**Exercise prompt:** Repeat the following items line for line, changing nothing.

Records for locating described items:
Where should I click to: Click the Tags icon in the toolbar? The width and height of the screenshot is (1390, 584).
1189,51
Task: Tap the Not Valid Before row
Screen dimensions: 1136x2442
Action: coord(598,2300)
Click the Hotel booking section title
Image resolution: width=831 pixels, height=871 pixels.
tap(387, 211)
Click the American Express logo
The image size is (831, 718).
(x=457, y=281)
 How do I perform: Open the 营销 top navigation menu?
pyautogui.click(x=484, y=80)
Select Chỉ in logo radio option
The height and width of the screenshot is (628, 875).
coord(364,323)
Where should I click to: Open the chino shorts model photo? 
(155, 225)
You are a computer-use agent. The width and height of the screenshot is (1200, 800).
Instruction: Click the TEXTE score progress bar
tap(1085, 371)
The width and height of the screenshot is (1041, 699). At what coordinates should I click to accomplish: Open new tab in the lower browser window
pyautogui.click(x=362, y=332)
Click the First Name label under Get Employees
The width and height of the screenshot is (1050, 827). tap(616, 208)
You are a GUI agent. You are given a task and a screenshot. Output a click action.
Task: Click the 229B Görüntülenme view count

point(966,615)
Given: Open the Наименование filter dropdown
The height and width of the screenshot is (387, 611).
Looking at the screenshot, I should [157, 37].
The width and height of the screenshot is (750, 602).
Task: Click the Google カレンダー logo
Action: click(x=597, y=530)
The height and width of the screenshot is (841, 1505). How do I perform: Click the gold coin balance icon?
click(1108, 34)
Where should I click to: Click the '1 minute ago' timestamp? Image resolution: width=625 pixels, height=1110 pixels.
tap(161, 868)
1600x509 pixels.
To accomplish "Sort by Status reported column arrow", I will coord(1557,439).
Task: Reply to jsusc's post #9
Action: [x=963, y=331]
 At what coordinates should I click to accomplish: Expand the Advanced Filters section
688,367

**The solution:**
Where should I click to: Click the Tags icon in the toolbar? The width and height of the screenshot is (1390, 584).
1189,51
Task: Tap the Not Valid Before row
Screen dimensions: 1136x2442
Action: coord(598,2300)
Click the Hotel booking section title
Image resolution: width=831 pixels, height=871 pixels.
tap(387, 211)
Click the American Express logo
The image size is (831, 718).
(x=457, y=281)
 How do I perform: Open the 营销 top navigation menu?
pyautogui.click(x=484, y=80)
Select Chỉ in logo radio option
The height and width of the screenshot is (628, 875).
coord(364,323)
Where should I click to: Open the chino shorts model photo? 
(155, 225)
You are a computer-use agent. The width and height of the screenshot is (1200, 800).
Instruction: Click the TEXTE score progress bar
tap(1085, 371)
The width and height of the screenshot is (1041, 699). At what coordinates should I click to accomplish: Open new tab in the lower browser window
pyautogui.click(x=362, y=332)
Click the First Name label under Get Employees
The width and height of the screenshot is (1050, 827). tap(616, 208)
You are a GUI agent. You are given a task and a screenshot. Output a click action.
Task: Click the 229B Görüntülenme view count

point(966,615)
Given: Open the Наименование filter dropdown
The height and width of the screenshot is (387, 611).
Looking at the screenshot, I should [157, 37].
The width and height of the screenshot is (750, 602).
Task: Click the Google カレンダー logo
Action: click(x=597, y=530)
The height and width of the screenshot is (841, 1505). How do I perform: Click the gold coin balance icon?
click(1108, 34)
Where should I click to: Click the '1 minute ago' timestamp? Image resolution: width=625 pixels, height=1110 pixels.
tap(161, 868)
1600x509 pixels.
To accomplish "Sort by Status reported column arrow", I will coord(1557,439).
Task: Reply to jsusc's post #9
Action: [x=963, y=331]
 At what coordinates should I click to accomplish: Expand the Advanced Filters section
688,367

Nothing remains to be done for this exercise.